事業承継
2018年5月25日 金曜日
【時事解説】後継者人材バンクを活用した事業承継支援
記事提供者:(株)日本ビジネスプラン
わが国の企業数は減少傾向にあり、とくに小規模企業の減少が顕著となっています。
小規模企業の廃業の主な要因の一つに、事業を継続させたい意向があるにもかかわらず、後継者不在を理由に廃業せざるをえない企業の存在があげられます。
中小企業庁「事業承継ガイドライン」では、小規模企業に対して創業希望者と後継者不在の小規模企業とをマッチングさせるといった「創業との連携」の重要性が指摘されています。
こうした中、国は2011年度から後継者不在に悩む中小企業に対して、第三者への承継(引継ぎ)を支援するため、各都道府県に事業引継ぎ支援センターを設置し支援を行っています。そして一部の事業引継ぎ支援センターにおいて、2014年度から後継者人材バンク事業を開始しています。後継者人材バンクとは後継者不在の小規模事業者(主として個人事業主)と創業を志す個人起業家をマッチングする事業であり、個人事業主の後継者問題の解決と創業の促進を同時に図ることを狙いとしています。
後継者人材バンクのメリットとして、起業家にとっては顧客や販売先、仕入先、店舗等の経営資源や、地域における知名度、経営ノウハウ等の無形資産を引き継ぐため起業に伴うリスクを低く抑えることができます。また、後継者不在の事業者にとっては、後継者問題を解消し事業の継続を図ることで、従業員の雇用や取引先との取引を継続することができます。
一方で、起業家にとってはゼロからの起業と比較すると相対的に経営の自由度が低くなるとともに、現経営者と経営方針のすり合わせを行う必要がある点に留意する必要があります。
では、後継者人材バンクでは具体的にどのような取組みが行われているのでしょうか。
そこで長野県事業引継ぎ支援センターで運営されている「長野県後継者バンク」を活用した事業承継の事例として、長野県中小企業振興センター「中小企業経営支援事例集」でも紹介されているペンションオードヴィー(所在地:長野県山ノ内町、従業員数2名)の事例をみていきましょう。

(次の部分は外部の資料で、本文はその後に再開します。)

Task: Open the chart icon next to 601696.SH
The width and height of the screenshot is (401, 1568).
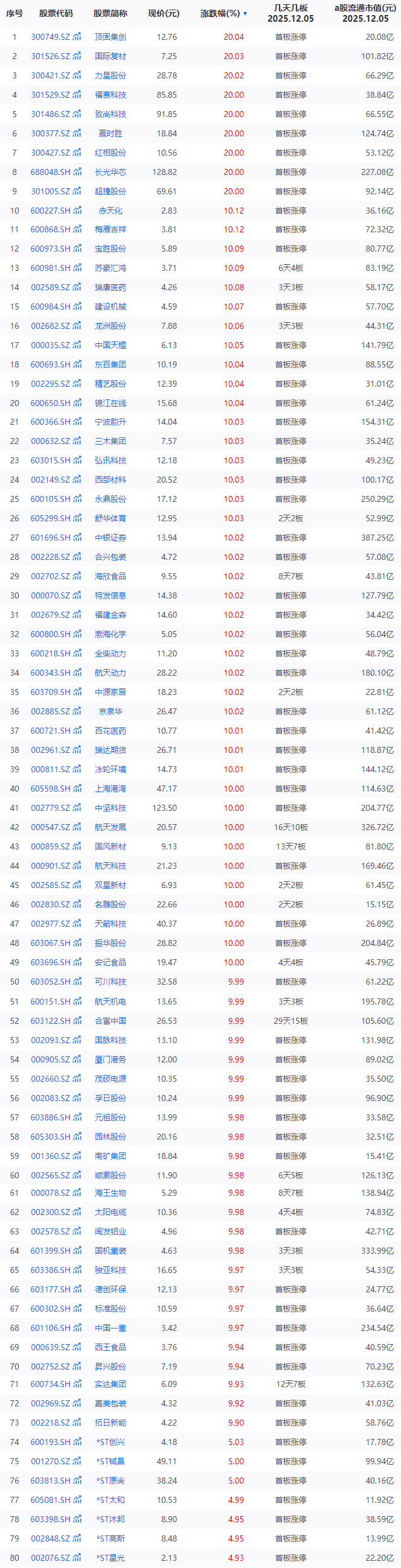Action: 77,538
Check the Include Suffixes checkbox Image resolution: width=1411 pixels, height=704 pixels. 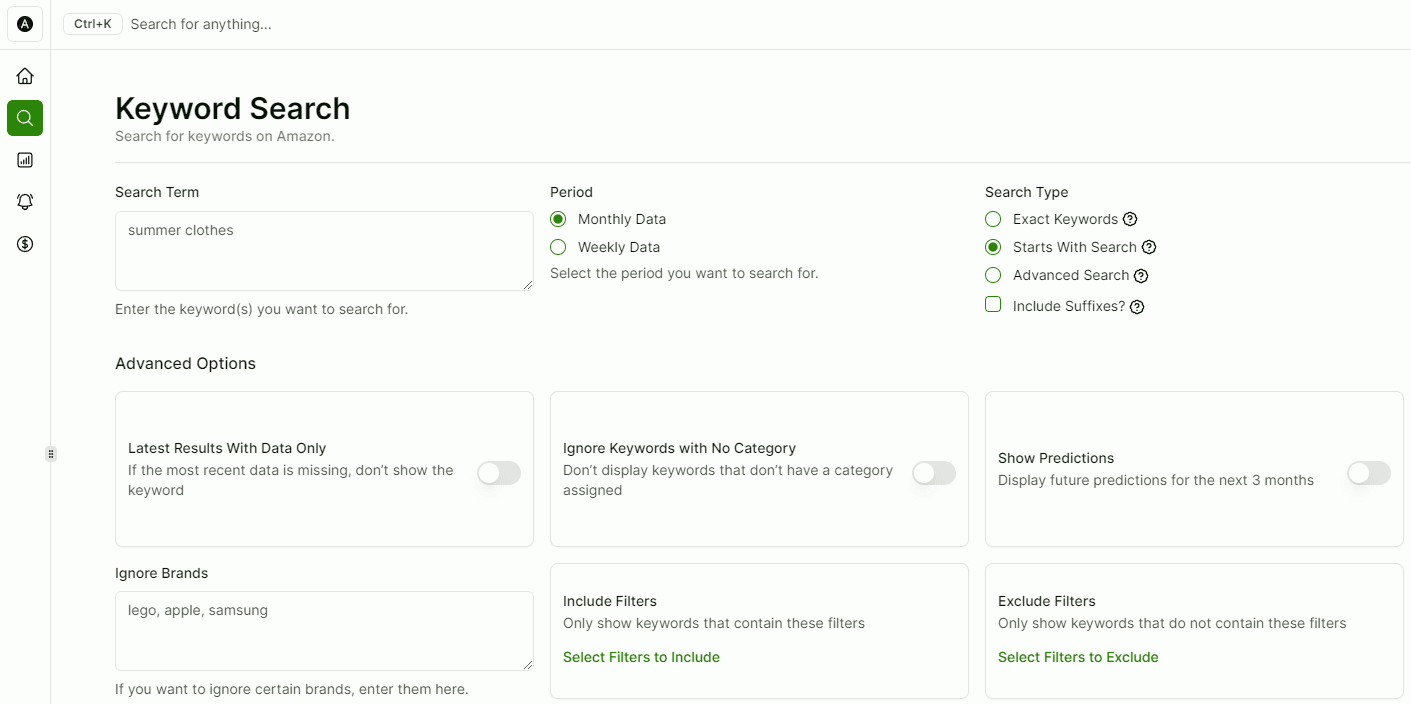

長野県後継者バンクでは、譲渡希望者の事業としてペンション等の宿泊事業者が多いこと、これらの事業の譲受希望者の中には都市部から脱サラしてくる人が多いことを受けて、長野県中小企業振興センター内に設置される創業サポートオフィスや商工会議所・商工会以外に、東京・大阪・名古屋に設置されている移住交流センターにも相談窓口を設けています。
ペンションオードヴィーは、奥志賀高原において1998年に開業して以降、安定した経営を続けてきました。しかし、後継者がいないこともあって代表者が気力・体力の衰えを感じるようになる中、引き継いでくれる人を探すために同バンクに譲渡希望者として登録するに至りました。
その後、ペンション経営を若い頃からの夢とし準備を進めてきた横浜市在住の会社員が長野県後継者バンクに譲受希望者として登録したのを契機に、事前調査を経て両者の引き合わせが行われました。譲渡希望者の経営方針・姿勢が譲受希望者と合致したことから、口頭による基本合意を経て、その後無事に事業の引継ぎに至りました。
このように後継者人材バンクによる事業承継にあたっては、譲渡・譲受希望者の双方の間で経営理念や想いが共有されることが重要となるのです。